= TASK OBJECTIVE =
Print the records below exactly, from the line containing "The width and height of the screenshot is (1237, 412)." down to the line containing "Open the Note", both lines included, and omit every picture.
*** GIVEN DATA Section Begins ***
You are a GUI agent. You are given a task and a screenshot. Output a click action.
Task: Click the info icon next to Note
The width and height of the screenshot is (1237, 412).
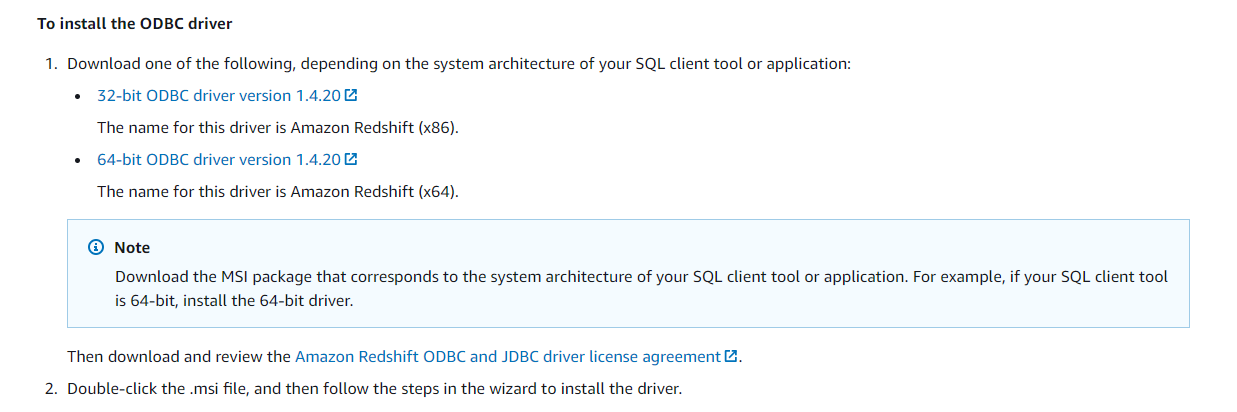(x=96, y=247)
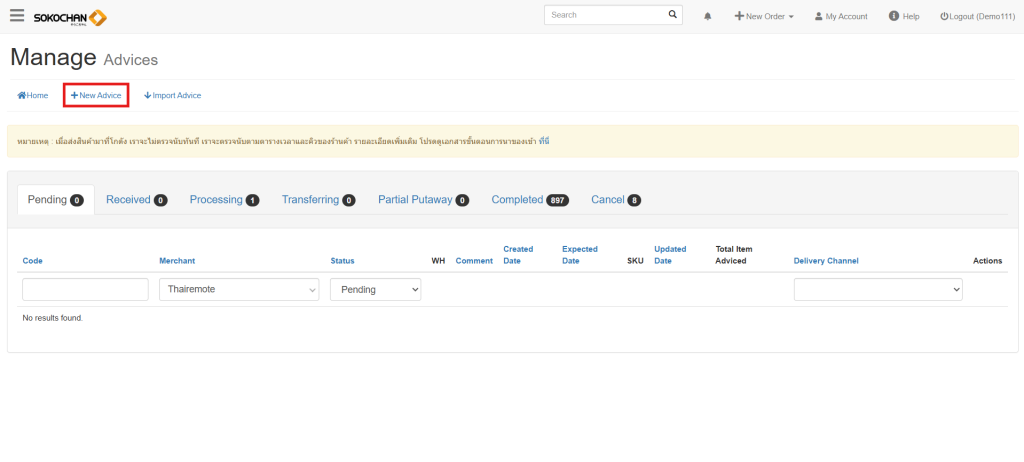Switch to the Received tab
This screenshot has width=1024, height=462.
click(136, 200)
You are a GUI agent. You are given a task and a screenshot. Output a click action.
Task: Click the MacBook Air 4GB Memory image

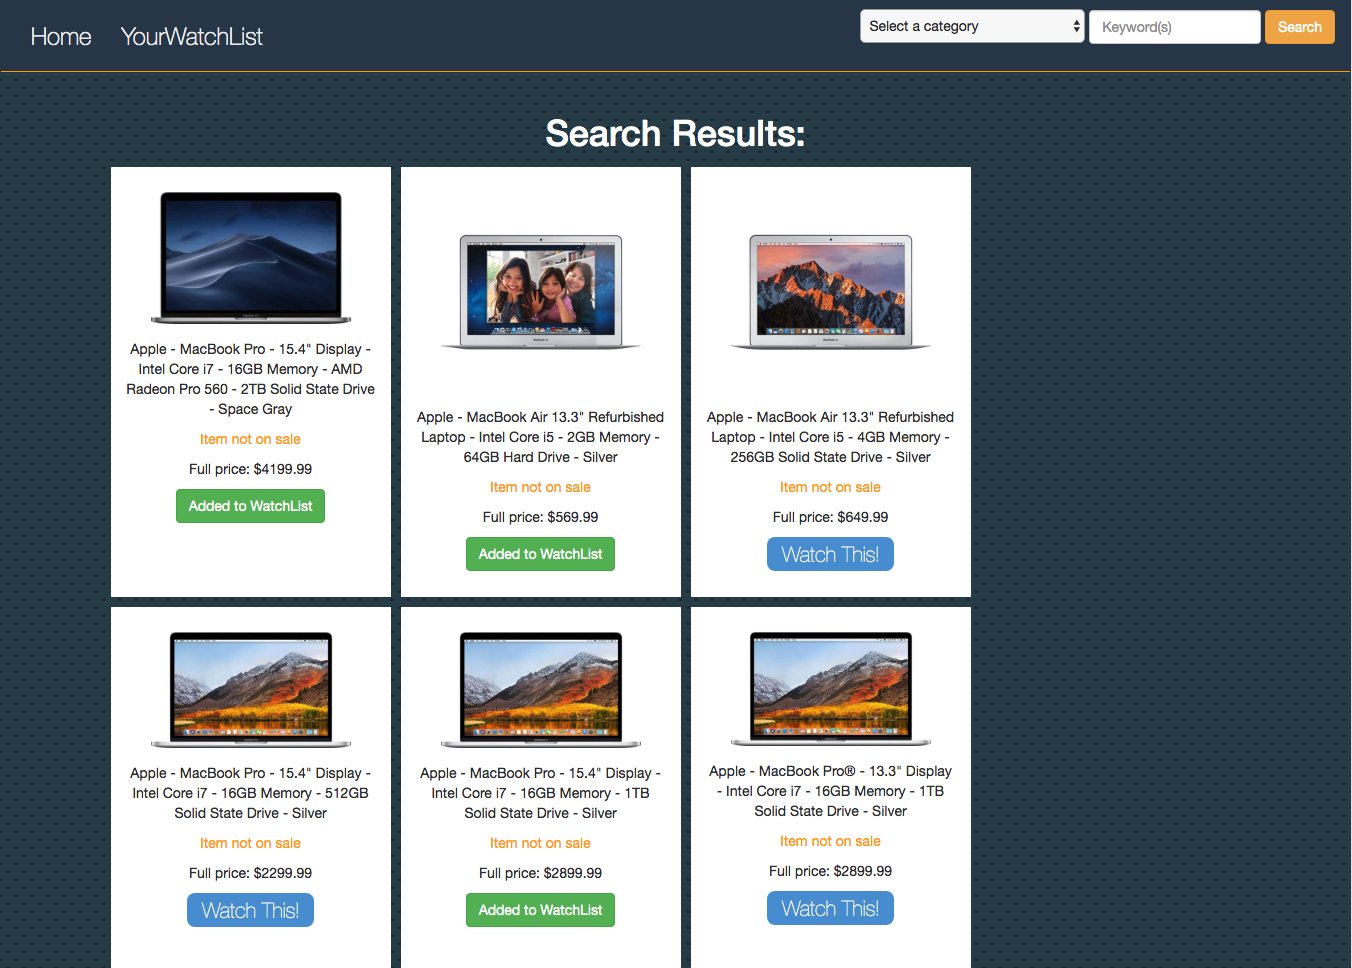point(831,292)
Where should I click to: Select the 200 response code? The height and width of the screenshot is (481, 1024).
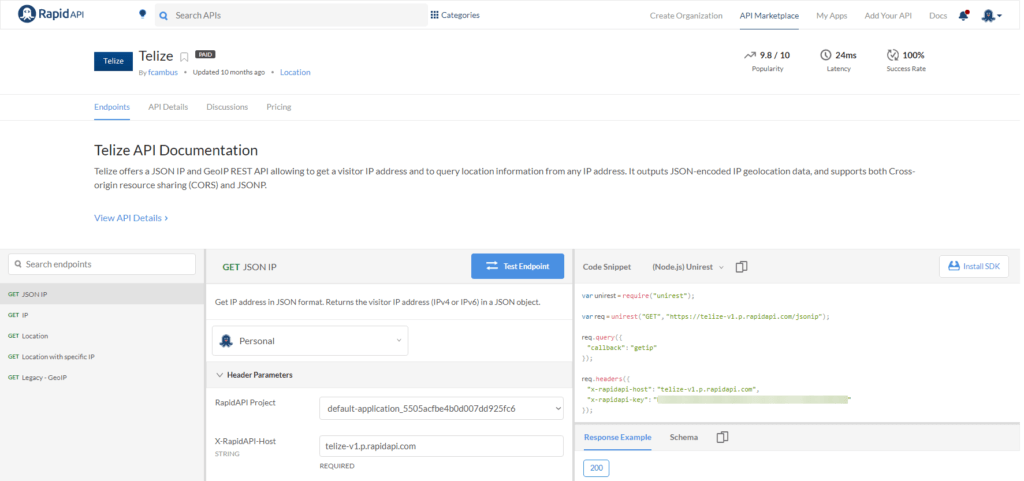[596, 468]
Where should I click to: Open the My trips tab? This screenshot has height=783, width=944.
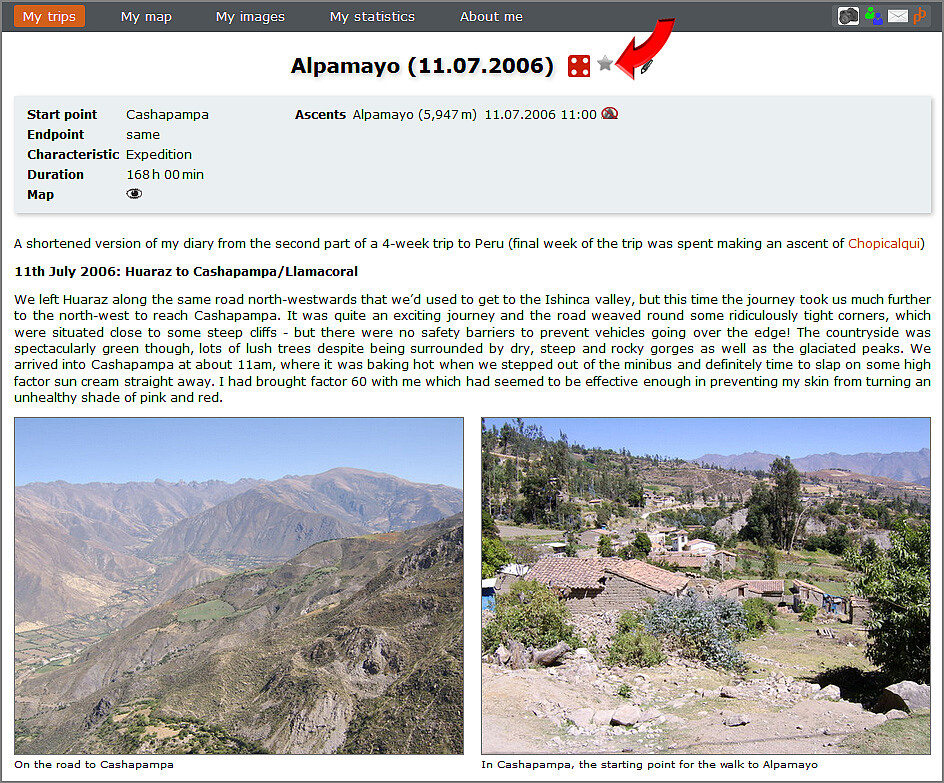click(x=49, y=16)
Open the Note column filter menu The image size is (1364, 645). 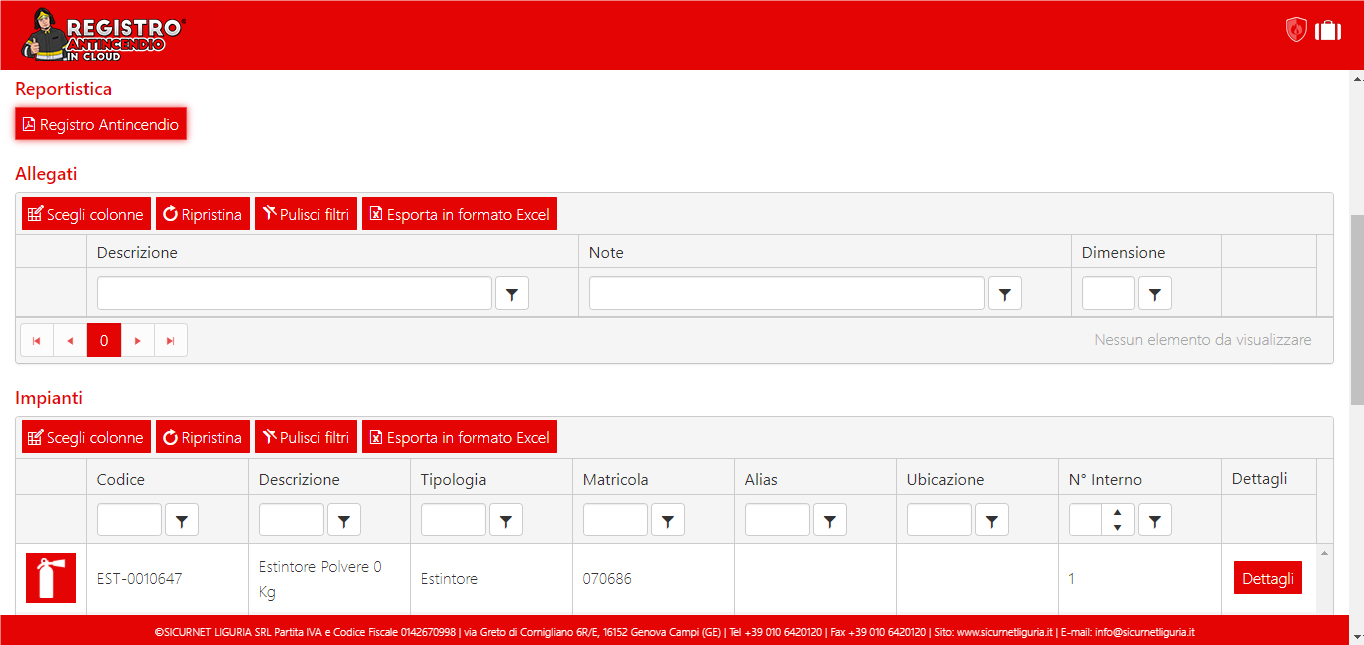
*** GIVEN DATA Section Ends ***
*** GIVEN DATA Section Begins ***
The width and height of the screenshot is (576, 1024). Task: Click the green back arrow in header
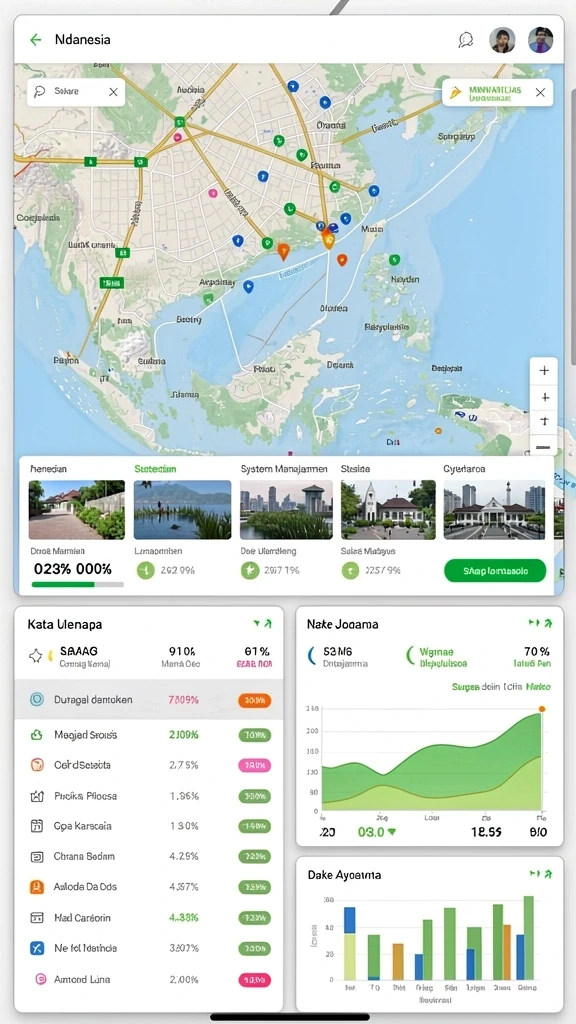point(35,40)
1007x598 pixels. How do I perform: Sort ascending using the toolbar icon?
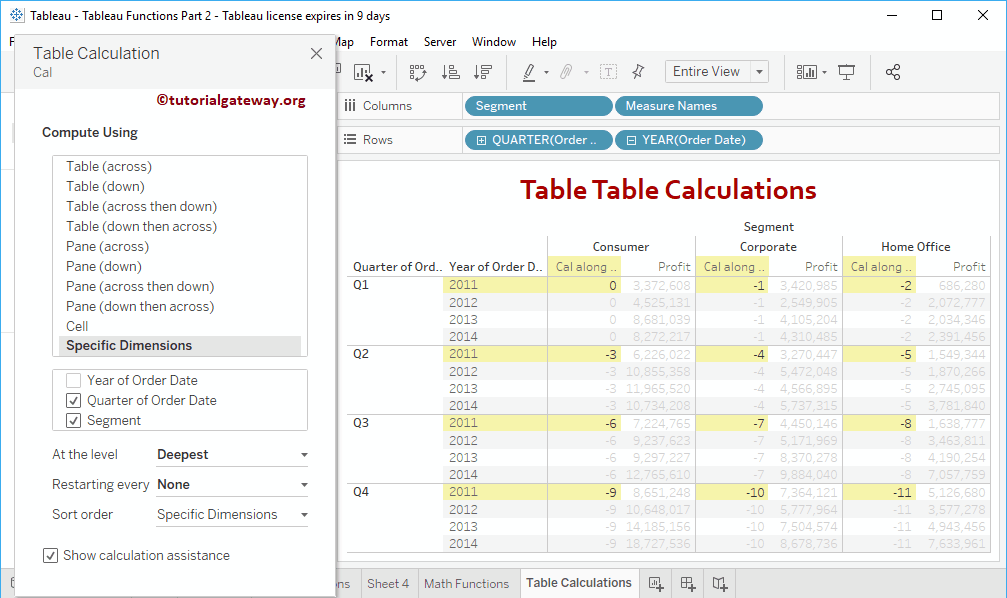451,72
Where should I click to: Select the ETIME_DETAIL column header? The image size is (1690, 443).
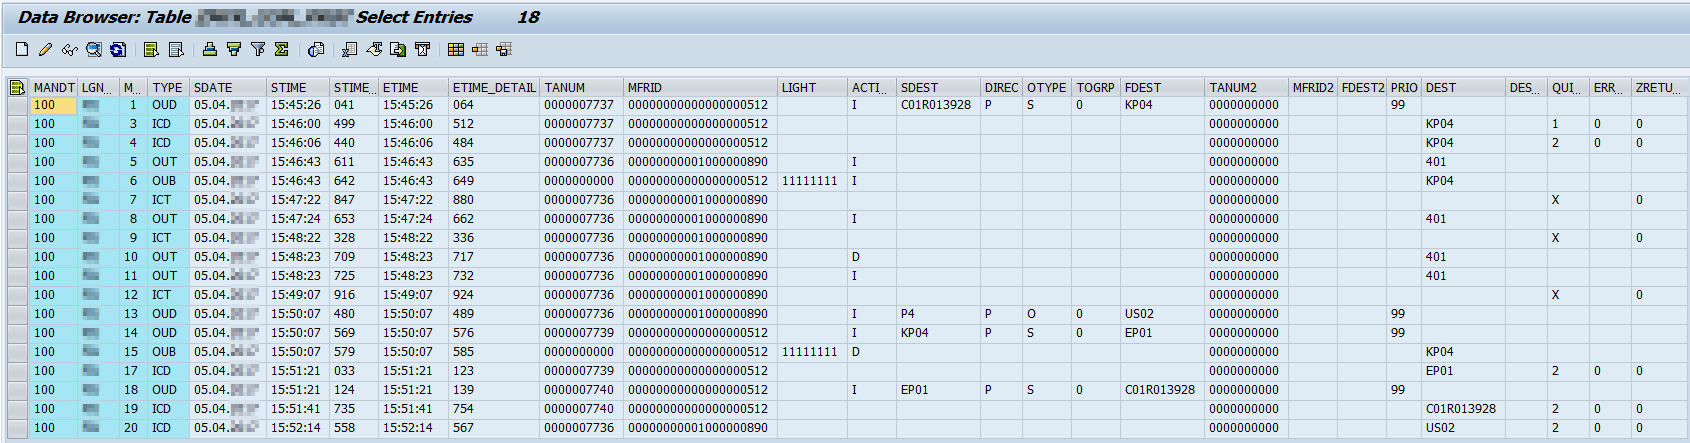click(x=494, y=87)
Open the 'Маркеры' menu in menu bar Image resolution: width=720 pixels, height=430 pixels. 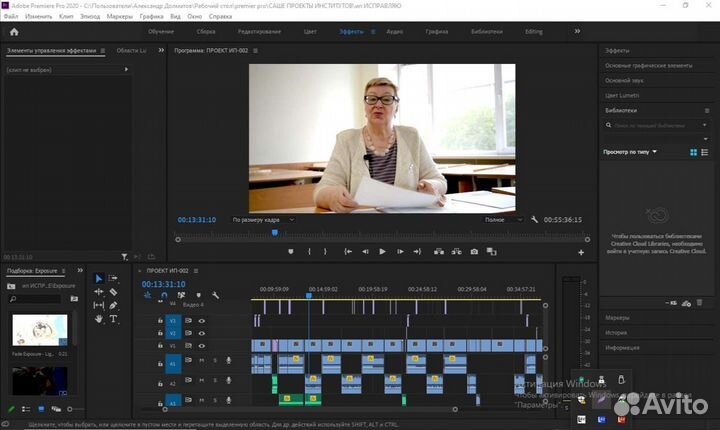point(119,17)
*** GIVEN DATA Section Ends ***
= EXERCISE RESULT =
The width and height of the screenshot is (1237, 412).
(x=96, y=247)
Switch to the Received tab
This screenshot has width=1024, height=462.
click(136, 200)
You are a GUI agent. You are given a task and a screenshot. Output a click action.
Task: Click the MacBook Air 4GB Memory image

point(831,292)
Where should I click to: Select the 200 response code? The height and width of the screenshot is (481, 1024).
[596, 468]
Where should I click to: Open the My trips tab? This screenshot has height=783, width=944.
click(x=49, y=16)
Open the Note column filter menu The image size is (1364, 645). 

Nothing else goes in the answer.